UNITED STATES
SECURITIES AND EXCHANGE COMMISSION
Washington, D.C. 20549
FORM 6-K
REPORT OF FOREIGN PRIVATE ISSUER PURSUANT TO RULE 13A-16 OR 15D-16 OF THE SECURITIES EXCHANGE ACT OF 1934
| For the month of | July | 2025 | |
| Commission File Number | 001-40569 |
| Standard Lithium Ltd. |
| (Translation of registrant’s name into English) |
|
Suite 1625, 1075 W Georgia Street Vancouver, British Columbia, Canada V6E 3C9 |
| (Address of principal executive offices) |
Indicate by check mark whether the registrant files or will file annual reports under cover of Form 20-F or Form 40-F:
| Form 20-F | ¨ | Form 40-F | x |
DOCUMENTS INCLUDED AS PART OF THIS REPORT
| Exhibit | |
| 99.1 | Press Release dated July 16, 2025 |
| 99.2 | Report of Voting Results |
SIGNATURES
Pursuant to the requirements of the Securities Exchange Act of 1934, the registrant has duly caused this report to be signed on its behalf by the undersigned, thereunto duly authorized.
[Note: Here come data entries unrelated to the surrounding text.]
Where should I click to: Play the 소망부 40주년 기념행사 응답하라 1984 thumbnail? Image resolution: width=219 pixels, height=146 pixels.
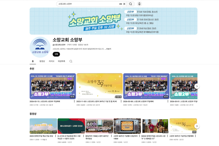tap(127, 126)
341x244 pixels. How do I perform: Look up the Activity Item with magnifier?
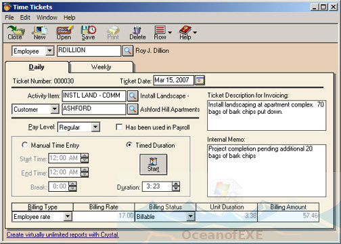[x=133, y=96]

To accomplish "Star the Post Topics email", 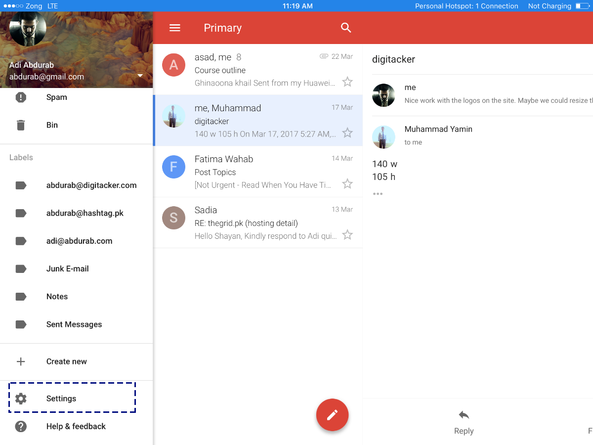I will 347,184.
| Standard Lithium Ltd. | |||||
| (Registrant) | |||||
| Date: | July 16, 2025 | By: | /s/ Salah Gamoudi | ||
| Name: | Salah Gamoudi | ||||
| Title: | Chief Financial Officer | ||||
Exhibit 99.1
STANDARD LITHIUM
ANNOUNCES RESULTS OF
2025 ANNUAL GENERAL AND SPECIAL MEETING
Vancouver, BC – July 16, 2025 – Standard Lithium Ltd. (“Standard Lithium” or the “Company”) (TSXV: SLI) (NYSE American: SLI), a leading near-commercial lithium company, is pleased to announce the detailed voting results from its Annual General and Special Meeting held on July 16, 2025 (the “Meeting”).
A total of 59,747,812 common shares were represented at the Meeting, representing 30.08% of the issued and outstanding common shares of the Company at the record date.
All of the matters put forward before shareholders for consideration and approval, as set out in the Company's management information circular dated May 30, 2025 (the “Circular”), were approved by the requisite majority of votes cast at the Meeting.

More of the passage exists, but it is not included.